Question #8, from the College Board:
In the xy-plane, the points with coordinates (0, -5) and (6, -2) lie on line L. Line P contains the point with coordinates (-5, 0) and is perpendicular to line L. What is the x-coordinate of the point where lines L and P intersect?
Like the marigold question, this has a lot of things to unpack. You’ll need to figure out some slopes, the equations of two lines, and the solution to a two-equation system. You’ll have to juggle around a lot of formulas around, and things can easily get shuffled around.
It’s the shuffle that leads to wrong answers. The Math SAT knows the things that trip people up. You subtracted two numbers but forgot that the second number had a negative sign. You swapped the numerator and denominator in your fraction. You confused the slope of line L with the slope of line P. Each of the answer choices the question gives you probably one of the solutions you get if you do the math correctly, but use the wrong starting numbers.

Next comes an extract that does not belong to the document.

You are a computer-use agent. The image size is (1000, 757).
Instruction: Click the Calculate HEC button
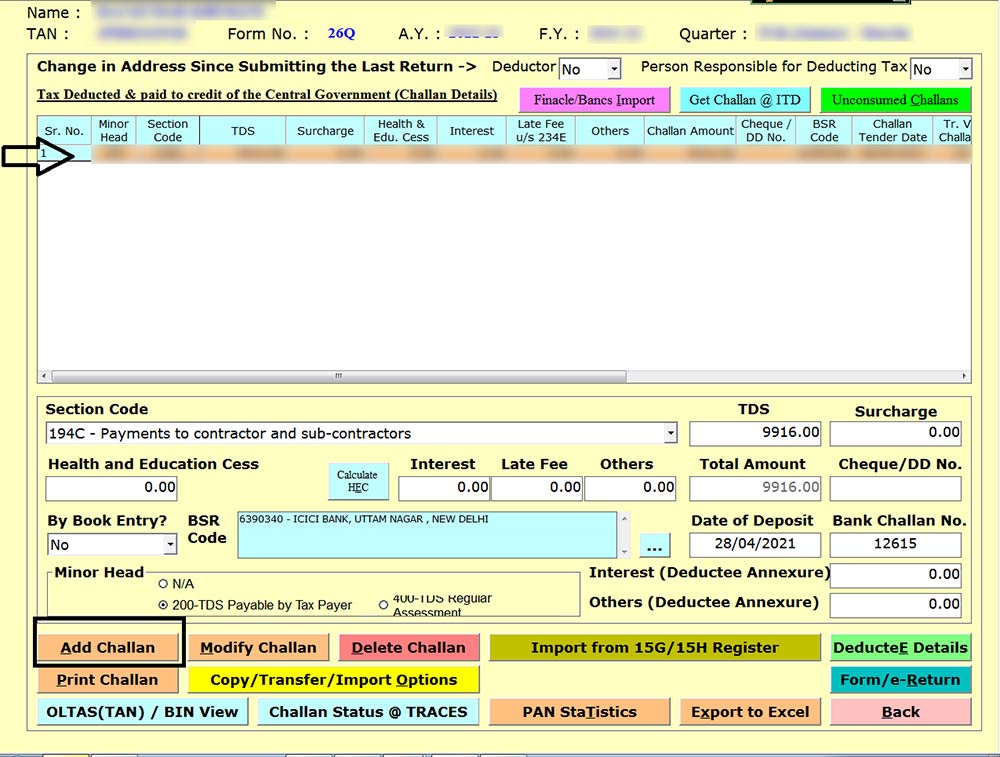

The path to the right answer is filled with potholes, so it’s your responsibility to make sure you don’t fall into them.
Hey, we’re halfway through! Have a GIF to celebrate.
Tip 3: Connect the dots between different topics and different approaches.
Many of the Math SAT questions will test you on multiple topics at once. There’s also usually more than one way to solve a question. Let’s look at question #23 from the College Board.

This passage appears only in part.